#### Using the information
A - Please update the fertilizer equipment claims from "4. The energy-saving" up to and including "the paddle (24).", writing "blade" in place of "paddle".
B - Take the fertilizer equipment claims further, starting right after their final sentence.

#### Text shown
<<<<
2. The energy-saving organic fertilizer production equipment of claim 1, wherein the filter screen (13) is an activated carbon filter screen.

3. The energy-saving organic fertilizer production equipment as claimed in claim 1, wherein the heat collecting sleeve (27) and the catalytic pool (26) are of an integrated structure.

4. The energy-saving organic fertilizer production equipment as claimed in claim 1, wherein a plurality of through holes (25) are arranged on the paddle (24), and the through holes (25) are uniformly distributed on the paddle (24).

5. The energy-saving organic fertilizer production equipment as claimed in claim 1, wherein two sides of the output shaft of the second motor (18) are respectively provided with a support rod (22), one end of each support rod (22) is fixedly connected with the output shaft of the second motor (18), the other end of each support rod (22) is provided with a round hole, the rotating shaft (21) penetrates through the support rods (22) through the round holes, and the support rods (22) are in transition fit with the rotating shaft (21).
>>>>
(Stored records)
<<<<
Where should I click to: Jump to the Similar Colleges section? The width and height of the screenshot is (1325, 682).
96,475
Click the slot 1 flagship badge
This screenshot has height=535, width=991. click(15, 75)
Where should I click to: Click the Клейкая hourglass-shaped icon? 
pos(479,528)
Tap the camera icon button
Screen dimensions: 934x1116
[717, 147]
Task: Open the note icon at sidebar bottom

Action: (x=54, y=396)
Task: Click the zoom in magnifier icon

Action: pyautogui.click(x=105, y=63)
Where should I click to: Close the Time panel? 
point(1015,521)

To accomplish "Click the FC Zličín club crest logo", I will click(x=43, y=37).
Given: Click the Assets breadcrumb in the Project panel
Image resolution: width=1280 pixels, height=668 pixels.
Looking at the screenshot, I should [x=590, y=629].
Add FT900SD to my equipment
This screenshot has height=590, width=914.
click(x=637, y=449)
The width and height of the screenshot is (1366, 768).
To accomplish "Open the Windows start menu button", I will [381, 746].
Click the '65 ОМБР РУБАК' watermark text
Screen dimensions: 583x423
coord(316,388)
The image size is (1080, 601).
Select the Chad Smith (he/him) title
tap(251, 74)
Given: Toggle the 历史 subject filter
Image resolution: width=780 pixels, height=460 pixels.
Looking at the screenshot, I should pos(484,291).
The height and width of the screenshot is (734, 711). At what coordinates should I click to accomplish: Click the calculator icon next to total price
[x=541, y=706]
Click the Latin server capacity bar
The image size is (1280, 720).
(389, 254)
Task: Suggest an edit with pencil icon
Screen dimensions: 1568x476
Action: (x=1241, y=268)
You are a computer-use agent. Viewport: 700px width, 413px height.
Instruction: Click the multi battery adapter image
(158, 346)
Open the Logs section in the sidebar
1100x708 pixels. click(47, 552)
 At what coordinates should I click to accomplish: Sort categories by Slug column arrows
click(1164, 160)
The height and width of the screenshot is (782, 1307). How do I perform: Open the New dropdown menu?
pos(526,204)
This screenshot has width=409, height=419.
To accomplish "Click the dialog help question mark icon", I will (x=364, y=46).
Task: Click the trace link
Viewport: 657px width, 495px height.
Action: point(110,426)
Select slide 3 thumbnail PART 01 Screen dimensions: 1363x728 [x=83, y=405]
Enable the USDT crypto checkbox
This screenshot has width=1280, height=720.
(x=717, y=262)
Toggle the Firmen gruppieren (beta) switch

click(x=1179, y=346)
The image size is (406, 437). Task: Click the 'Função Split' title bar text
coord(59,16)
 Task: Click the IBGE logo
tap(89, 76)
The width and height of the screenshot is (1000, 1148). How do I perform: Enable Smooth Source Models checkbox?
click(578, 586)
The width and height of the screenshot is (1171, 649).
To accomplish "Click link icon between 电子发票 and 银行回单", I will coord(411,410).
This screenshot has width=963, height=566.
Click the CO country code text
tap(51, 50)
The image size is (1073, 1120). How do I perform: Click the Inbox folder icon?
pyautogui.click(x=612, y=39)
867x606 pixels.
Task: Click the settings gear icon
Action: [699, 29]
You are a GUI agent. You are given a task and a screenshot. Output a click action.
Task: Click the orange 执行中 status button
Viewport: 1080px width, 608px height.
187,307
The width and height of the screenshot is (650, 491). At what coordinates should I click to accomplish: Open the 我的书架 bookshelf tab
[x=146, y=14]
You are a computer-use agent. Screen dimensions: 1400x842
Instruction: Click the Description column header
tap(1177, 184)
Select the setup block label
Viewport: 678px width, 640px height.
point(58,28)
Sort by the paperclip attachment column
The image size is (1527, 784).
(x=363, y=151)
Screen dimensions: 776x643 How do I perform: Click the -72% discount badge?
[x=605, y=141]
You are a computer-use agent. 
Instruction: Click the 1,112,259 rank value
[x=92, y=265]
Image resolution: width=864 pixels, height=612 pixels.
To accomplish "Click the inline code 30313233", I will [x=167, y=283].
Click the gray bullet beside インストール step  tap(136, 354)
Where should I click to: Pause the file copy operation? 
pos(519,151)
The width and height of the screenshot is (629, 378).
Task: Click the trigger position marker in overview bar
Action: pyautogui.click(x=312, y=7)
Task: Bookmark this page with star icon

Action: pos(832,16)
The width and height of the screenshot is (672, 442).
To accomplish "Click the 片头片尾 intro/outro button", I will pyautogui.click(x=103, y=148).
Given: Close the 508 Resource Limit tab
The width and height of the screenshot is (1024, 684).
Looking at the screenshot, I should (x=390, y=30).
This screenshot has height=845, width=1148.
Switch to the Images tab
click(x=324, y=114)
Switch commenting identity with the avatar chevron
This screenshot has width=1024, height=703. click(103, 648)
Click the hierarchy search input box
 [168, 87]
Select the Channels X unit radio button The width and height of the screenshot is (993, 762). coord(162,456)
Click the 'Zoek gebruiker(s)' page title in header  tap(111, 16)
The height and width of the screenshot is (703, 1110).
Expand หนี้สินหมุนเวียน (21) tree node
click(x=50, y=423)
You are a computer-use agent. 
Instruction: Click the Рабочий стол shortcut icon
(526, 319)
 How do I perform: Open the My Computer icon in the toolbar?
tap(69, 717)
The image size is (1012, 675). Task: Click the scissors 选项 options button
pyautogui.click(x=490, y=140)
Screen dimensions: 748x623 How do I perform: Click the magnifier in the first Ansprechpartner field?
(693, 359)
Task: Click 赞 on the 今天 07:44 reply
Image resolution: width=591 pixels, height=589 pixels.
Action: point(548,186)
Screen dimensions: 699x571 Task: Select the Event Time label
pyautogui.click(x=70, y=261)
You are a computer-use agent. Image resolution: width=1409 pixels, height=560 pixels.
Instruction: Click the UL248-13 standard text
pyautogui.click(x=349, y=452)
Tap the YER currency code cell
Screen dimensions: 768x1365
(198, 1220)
>>>>
#### Answers per task
A -
4. The energy-saving organic fertilizer production equipment as claimed in claim 1, wherein a plurality of through holes (25) are arranged on the blade (24), and the through holes (25) are uniformly distributed on the blade (24).

B -
6. The energy-saving organic fertilizer production equipment as claimed in claim 1, wherein the first motor (5) and the second motor (18) are both servo motors.

7. The energy-saving organic fertilizer production equipment as claimed in claim 1, wherein lubricating oil is coated between the first gear (19) and the second gear (20).

8. The energy-saving organic fertilizer production equipment as claimed in claim 1, wherein the first valve (16) and the second valve (17) are both solenoid valves.

9. The energy-saving organic fertilizer production equipment as claimed in claim 1, wherein the outer periphery of the piston (11) is provided with a rubber sealing ring.

10. The energy-saving organic fertilizer production equipment as claimed in claim 1, wherein the heat exchange pipe (28) is a copper pipe.